La symbolique : en s'éloignant de quelques images un peu trop romantiques, on peut voir dans le druide le symbole d'un être savant, soit, mais surtout inspiré. Il est le protecteur des rites sacrés, des fêtes calendaires, des cycles saisonniers et de la terre-mère.
La force : elle se cache au profond de l'humus, là où les dieux et les génies activent les courants, vitaux, les énergies végétales. Elle est aussi la force des éléments implacables, la protection des brumes et des brouillards. C'est la carte du guérisseur, de l'homme-maître.
L'animal : le roitelet. Son nom irlandais est drui, qui signifie « druide ». Ce petit oiseau est associé à la classe sacerdotale, il volète au-dessus des chênes du nemeton et parle le langage des dieux.
L'entrave : une forme de dispersion, de fuite en avant. Trop vouloir apprendre, aider, comprendre, peut faire que l'on s'oublie soi-même et sa propre quête.
La plante : toutes les plantes solsticiales, c'est-à-dire le millepertuis, la sauge, l'armoise, la joubarbe, la verveine, le lierre terrestre. Elles emmagasinent l'énergie solaire à son point culminant et la redistribuent en vertus curatives. La force des plantes et des herbes unies à ces nuits de solstice en font de merveilleuses alliées.

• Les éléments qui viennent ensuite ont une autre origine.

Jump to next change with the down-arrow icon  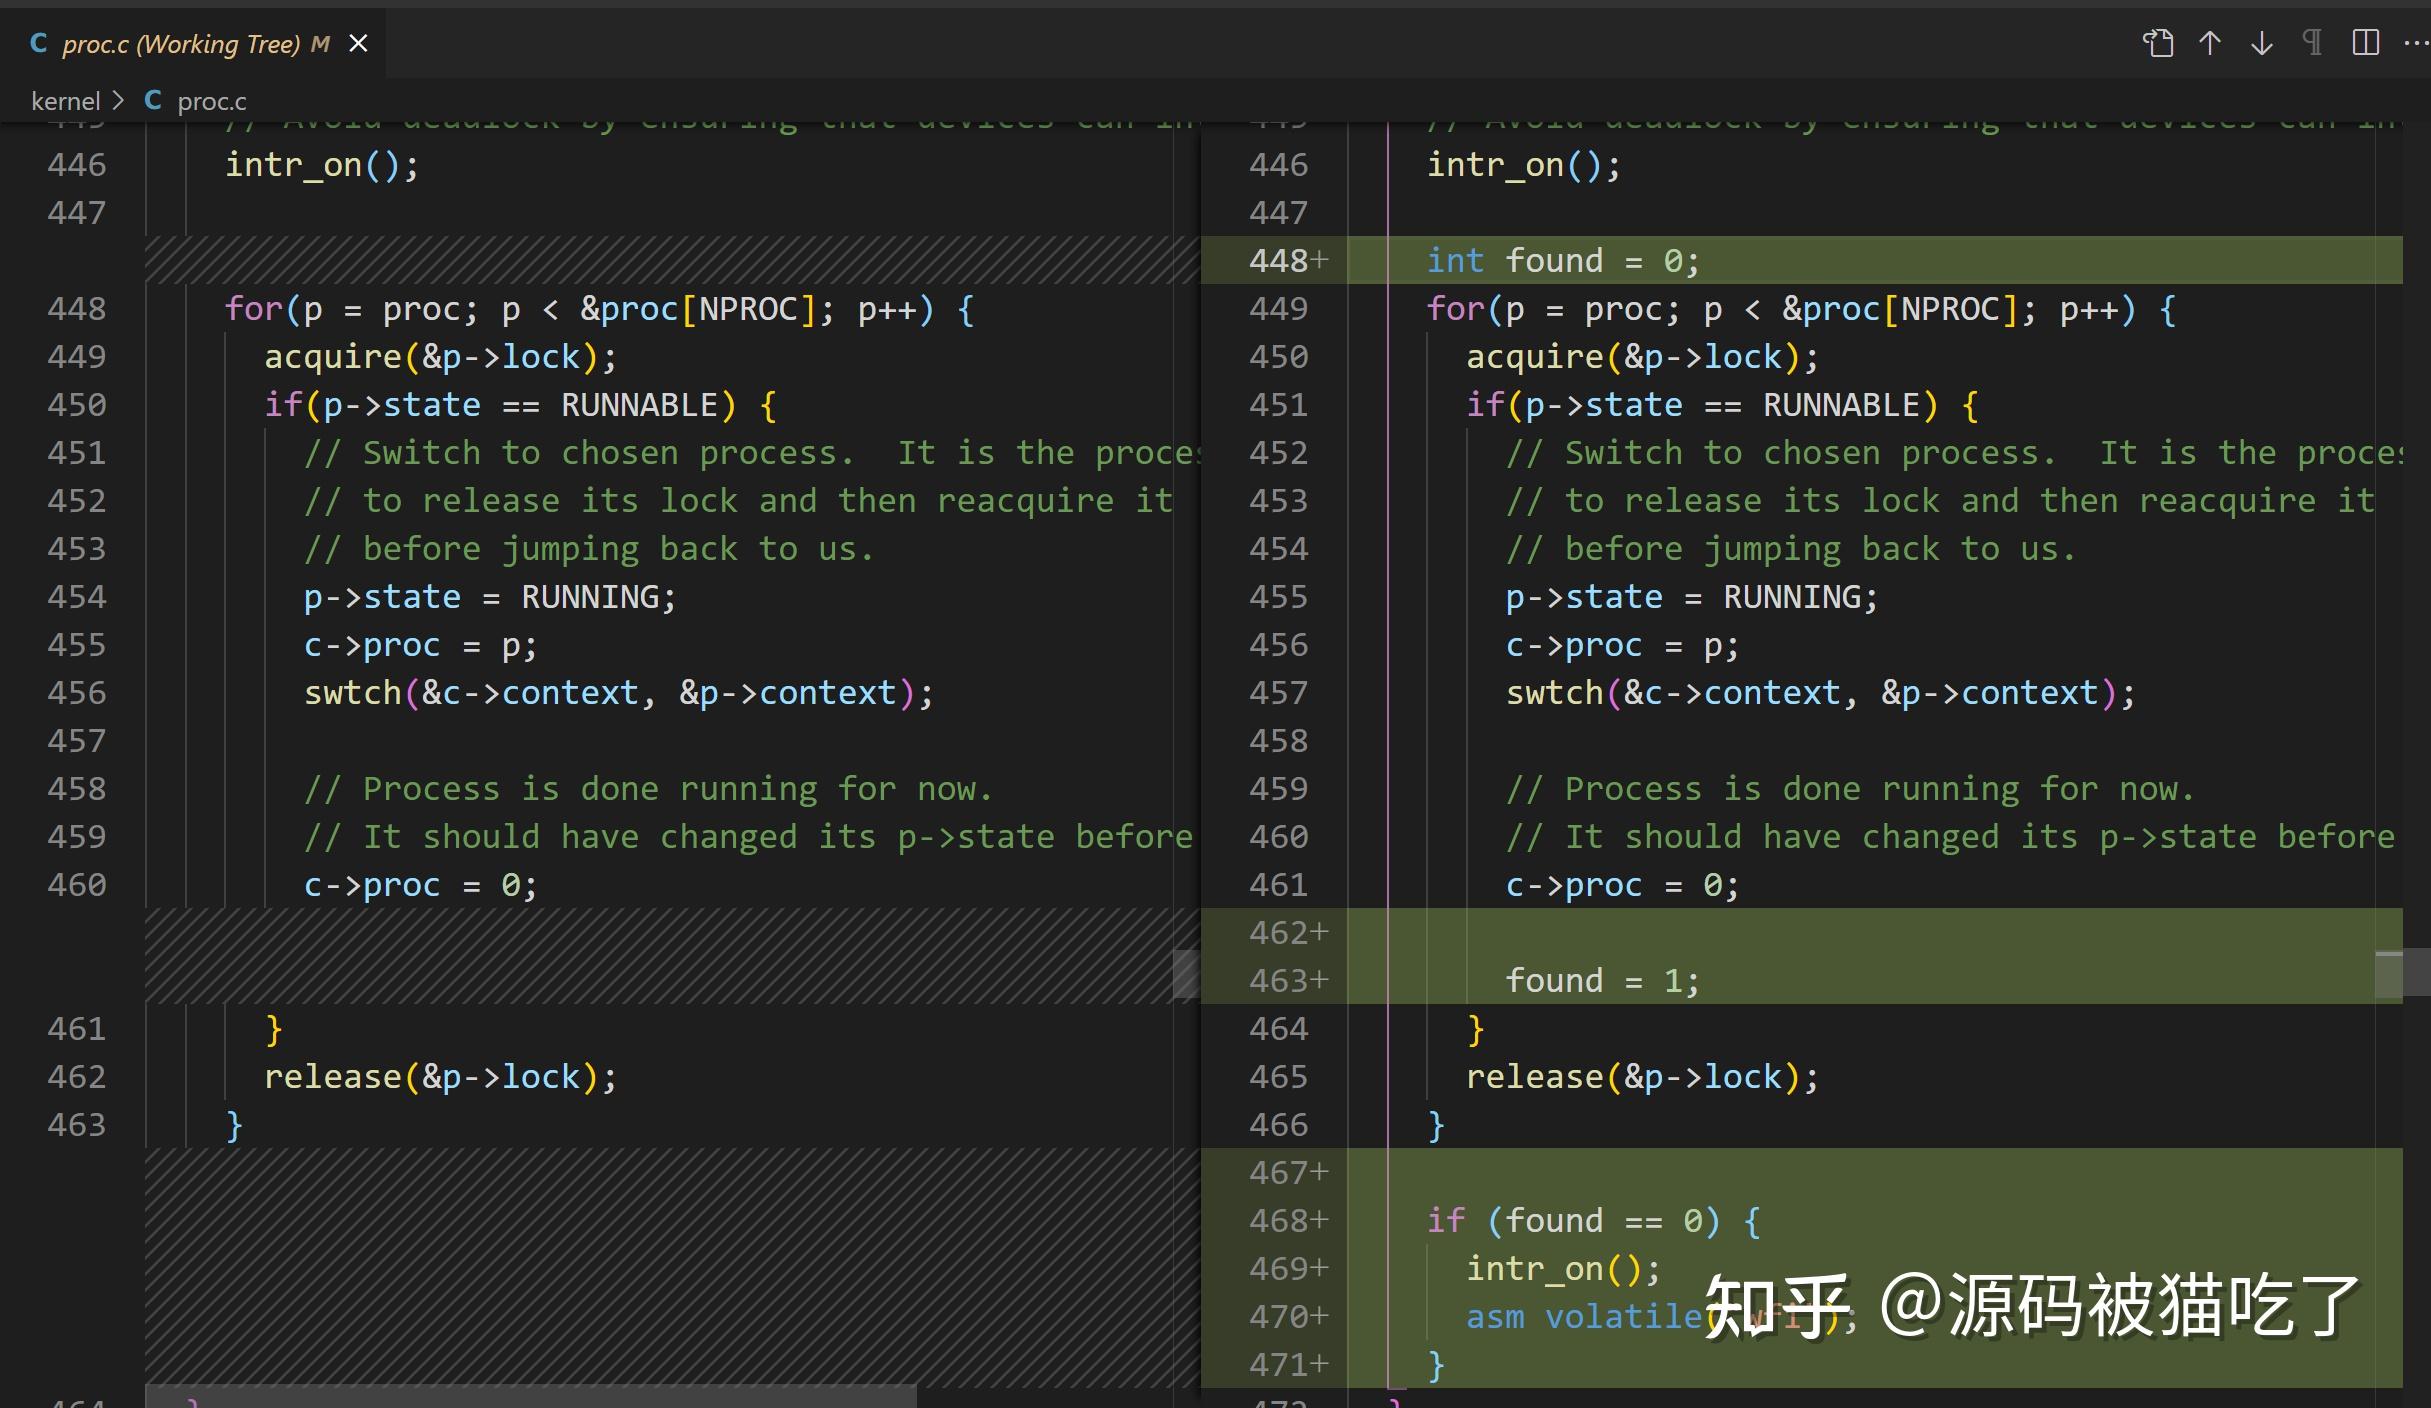[x=2260, y=42]
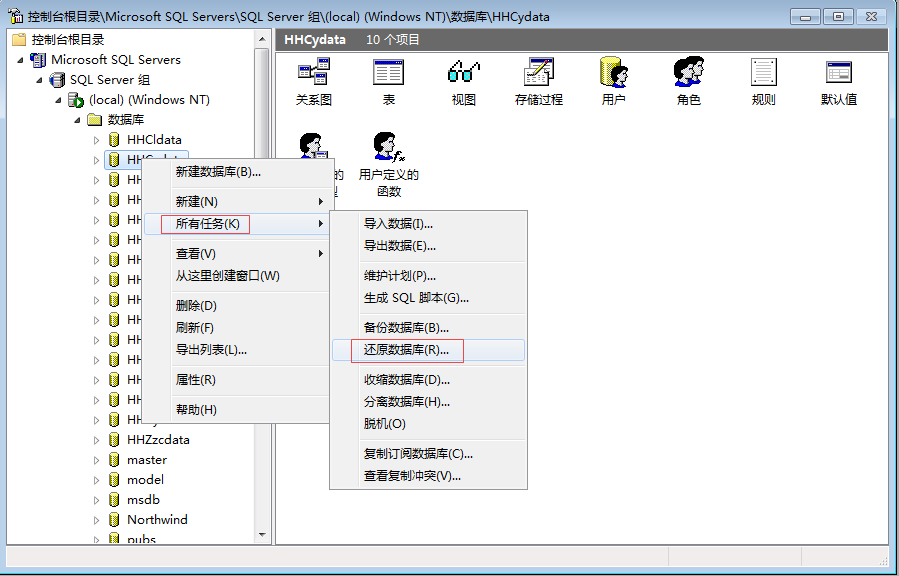Click the tree panel scrollbar down arrow
Viewport: 899px width, 576px height.
click(263, 536)
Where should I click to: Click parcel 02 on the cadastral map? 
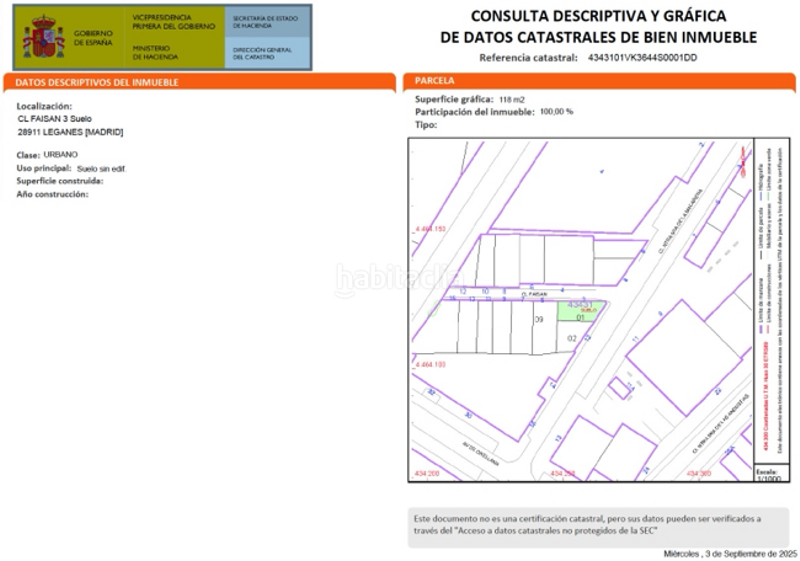tap(572, 339)
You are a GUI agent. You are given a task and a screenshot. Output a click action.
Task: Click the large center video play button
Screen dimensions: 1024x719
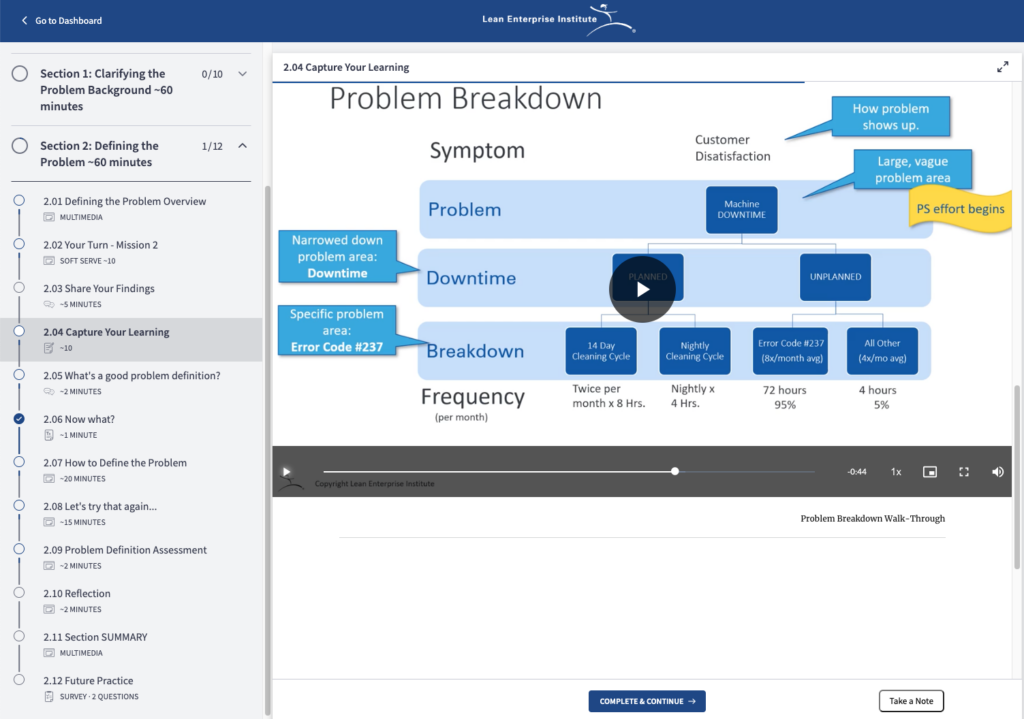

Le chemin : les influences sélénites et telluriques doivent être suivies, les cueillettes magiques seront guérisseuses. La voie des soins à la terre et aux êtres vivants s'ouvre devant le consultant. Le respect des rythmes, des traditions et de la vie semble se traduire dans ce tirage.
Le souffle de Merlin : « Célèbre les saisons, les grands cycles naturels, médite sur le pouvoir des éléments et ta petitesse face à eux, sur ta grandeur aussi, celle qui comprend, canalise et redistribue. Les mousses, les herbes folettes, les champignons cabossés, les lichens sont tous porteurs des mémoires ancestrales des dieux forestiers. »
Renversée : un chemin, un jour, s'est ouvert. Le carrefour aux quatre chemins était là. Le choix fut erroné, l'essentiel mis de côté, car fondamentalement, la main est verte, la serpe en forme de lune prête à récolter, et la besace ouverte aux cueillettes magiques.